This is the second part in my series about Rwanda and its leadership journey. (If you missed the first part, click here.) Here are a few of my observations on key influences for the country’s current success.
1. Stewardship of natural resources; effective planning and implementation
Plastic bags are banned in Rwanda, so there is a cleanliness that is striking to travelers upon arrival in Kigali. Roads and streets are clean; air is clean. Because the mountain gorillas are a national treasure, access to them is limited and restrictions are many. This allows Rwanda to continue to be a refuge for travelers seeking to observe the gorillas in pristine, natural habitats in which you feel like a welcomed visitor in their home!
2. Importance of being connected; role of village and community
Throughout all of Rwanda I saw small meetings of villagers gathering together on weekend afternoons; they were planning to support member’s needs for health care, visitation, food, etc. Folks aren’t left to fend for themselves. Another striking example is “Umuganda” – the monthly, mandatory day of community service held the last Saturday morning of each month. Everyone aged 18- to 65-years-old is expected to do yard work in public parks or help the community in some other way. Even the President and First Lady participate.
3. Great ideas come from the collective genius of the people
Rwanda doesn’t want or need to rely on western systems or support. They have effective means of tapping into cultural wisdom to solve problems. An example of this is the Rwandan response to persecuting perpetrators of the genocide. According to Wikipedia, they settled on the Gacaca court system, which has evolved from traditional cultural communal law enforcement procedures. The Gacaca courts are a method of transitional justice, designed to promote healing and moving on from the crisis. Rwanda has especially focused on criminal prosecutions in the Gacaca courts, putting justice partially into the hands of the victims.
4. Incorporating women into leadership roles
Two-thirds of the Rwandan Parliament is female. Older Rwandan Women are respected as guardians of the home; women played a key role in keeping refuges alive. Women account for a number of leadership “firsts,” including the First Mayor of Kigali, Head of the Supreme Court, and Founder of the National Airline.
5. Accountability partnered with vision
A trip highlight was a private luncheon and reception with Rwandan President Paul Kagame and First Lady Jeannette Kagame. When we asked the President to share his thoughts on what made Rwanda so successful, he stated this as the reason. For example, Rwanda’s efforts at malaria control are more successful than many of its neighbors. He explained that when Rwanda gave out mosquito nets, they went from house to house and then returned shortly thereafter to follow up, making sure people were using them for the proper purpose.
He said they listened to the people and accountability followed. Another example is that Rwanda has the fastest rate of infant mortality reduction in Africa.

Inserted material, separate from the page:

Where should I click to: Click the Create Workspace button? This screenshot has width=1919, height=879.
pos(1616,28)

He attributes this to their requirement of prenatal care for mothers; if women don’t go for the care, they must pay the equivalent of the visit fee, in effect a penalty for not receiving wellness care for their children. Mr. Kagame told us he was alright with being called a “benevolent dictator” if it meant progress for Rwandans.
He believes leaders should be in relationship to their people, listening to them, and allowing the people to communicate what they desire and be responsive to them, while creating a climate that encourages personal responsibility.

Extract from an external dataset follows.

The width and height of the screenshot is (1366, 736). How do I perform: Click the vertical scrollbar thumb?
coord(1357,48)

My friend and colleague, Lauren Richman, and I came away appreciating the positive impact of applying a disciplined approach to planning and strategy, including an inspiring vision, culturally relevant approaches, and effective leadership and accountability applied by a country. “What can we do to help?” I asked the President. “Tell people that Rwanda is alive and well,” the President answered. “Tell them what you saw and heard here, and invite them to visit.”
Again, this must be said: For leaders in Rwanda, there is no “us” vs. “them.” There can’t be.
And that gives me hope for the rest of us.